* EXERCISE REQUIREMENTS *
Give the data a second time, exactly and in full.

Stored records:
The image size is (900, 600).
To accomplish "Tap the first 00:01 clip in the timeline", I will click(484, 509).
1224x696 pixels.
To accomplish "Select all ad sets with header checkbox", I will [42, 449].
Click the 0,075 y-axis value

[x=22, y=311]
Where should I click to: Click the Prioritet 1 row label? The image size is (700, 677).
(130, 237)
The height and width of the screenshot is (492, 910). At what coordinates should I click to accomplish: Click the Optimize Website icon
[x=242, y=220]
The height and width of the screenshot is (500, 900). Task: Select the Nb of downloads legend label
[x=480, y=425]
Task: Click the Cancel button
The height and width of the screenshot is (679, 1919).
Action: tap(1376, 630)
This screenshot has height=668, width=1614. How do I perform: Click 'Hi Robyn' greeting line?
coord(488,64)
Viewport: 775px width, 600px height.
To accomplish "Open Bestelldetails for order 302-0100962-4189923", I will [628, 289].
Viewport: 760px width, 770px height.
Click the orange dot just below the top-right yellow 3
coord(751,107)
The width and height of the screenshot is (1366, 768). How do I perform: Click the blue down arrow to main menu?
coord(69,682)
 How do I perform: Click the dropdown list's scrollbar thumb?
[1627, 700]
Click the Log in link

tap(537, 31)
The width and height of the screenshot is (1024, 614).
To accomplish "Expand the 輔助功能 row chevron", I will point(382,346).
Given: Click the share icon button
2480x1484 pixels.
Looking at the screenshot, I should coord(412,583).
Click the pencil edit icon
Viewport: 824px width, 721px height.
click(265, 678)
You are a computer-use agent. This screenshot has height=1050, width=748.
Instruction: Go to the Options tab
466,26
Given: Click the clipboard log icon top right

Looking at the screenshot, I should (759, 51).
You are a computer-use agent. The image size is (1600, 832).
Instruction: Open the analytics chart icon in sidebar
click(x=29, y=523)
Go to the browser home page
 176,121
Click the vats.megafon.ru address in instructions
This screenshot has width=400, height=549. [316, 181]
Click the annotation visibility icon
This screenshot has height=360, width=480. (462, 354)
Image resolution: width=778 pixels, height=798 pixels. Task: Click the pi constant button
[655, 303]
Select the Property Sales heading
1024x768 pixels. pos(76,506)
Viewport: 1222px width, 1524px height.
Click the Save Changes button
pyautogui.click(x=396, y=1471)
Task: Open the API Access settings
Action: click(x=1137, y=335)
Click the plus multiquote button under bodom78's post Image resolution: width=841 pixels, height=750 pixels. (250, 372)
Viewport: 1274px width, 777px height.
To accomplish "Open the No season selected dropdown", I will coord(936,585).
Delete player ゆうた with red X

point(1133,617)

* WRITTEN SOLUTION *
The image size is (900, 600).
To accomplish "Tap the first 00:01 clip in the timeline", I will click(484, 509).
1224x696 pixels.
To accomplish "Select all ad sets with header checkbox", I will [42, 449].
Click the 0,075 y-axis value

[x=22, y=311]
Where should I click to: Click the Prioritet 1 row label? The image size is (700, 677).
(130, 237)
The height and width of the screenshot is (492, 910). At what coordinates should I click to accomplish: Click the Optimize Website icon
[x=242, y=220]
The height and width of the screenshot is (500, 900). Task: Select the Nb of downloads legend label
[x=480, y=425]
Task: Click the Cancel button
The height and width of the screenshot is (679, 1919).
Action: tap(1376, 630)
This screenshot has height=668, width=1614. How do I perform: Click 'Hi Robyn' greeting line?
coord(488,64)
Viewport: 775px width, 600px height.
To accomplish "Open Bestelldetails for order 302-0100962-4189923", I will [628, 289].
Viewport: 760px width, 770px height.
Click the orange dot just below the top-right yellow 3
coord(751,107)
The width and height of the screenshot is (1366, 768). How do I perform: Click the blue down arrow to main menu?
coord(69,682)
 How do I perform: Click the dropdown list's scrollbar thumb?
[1627, 700]
Click the Log in link

tap(537, 31)
The width and height of the screenshot is (1024, 614).
To accomplish "Expand the 輔助功能 row chevron", I will point(382,346).
Given: Click the share icon button
2480x1484 pixels.
Looking at the screenshot, I should coord(412,583).
Click the pencil edit icon
Viewport: 824px width, 721px height.
click(265, 678)
You are a computer-use agent. This screenshot has height=1050, width=748.
Instruction: Go to the Options tab
466,26
Given: Click the clipboard log icon top right

Looking at the screenshot, I should (759, 51).
You are a computer-use agent. The image size is (1600, 832).
Instruction: Open the analytics chart icon in sidebar
click(x=29, y=523)
Go to the browser home page
 176,121
Click the vats.megafon.ru address in instructions
This screenshot has width=400, height=549. [316, 181]
Click the annotation visibility icon
This screenshot has height=360, width=480. (462, 354)
Image resolution: width=778 pixels, height=798 pixels. Task: Click the pi constant button
[655, 303]
Select the Property Sales heading
1024x768 pixels. pos(76,506)
Viewport: 1222px width, 1524px height.
Click the Save Changes button
pyautogui.click(x=396, y=1471)
Task: Open the API Access settings
Action: click(x=1137, y=335)
Click the plus multiquote button under bodom78's post Image resolution: width=841 pixels, height=750 pixels. (250, 372)
Viewport: 1274px width, 777px height.
To accomplish "Open the No season selected dropdown", I will coord(936,585).
Delete player ゆうた with red X

point(1133,617)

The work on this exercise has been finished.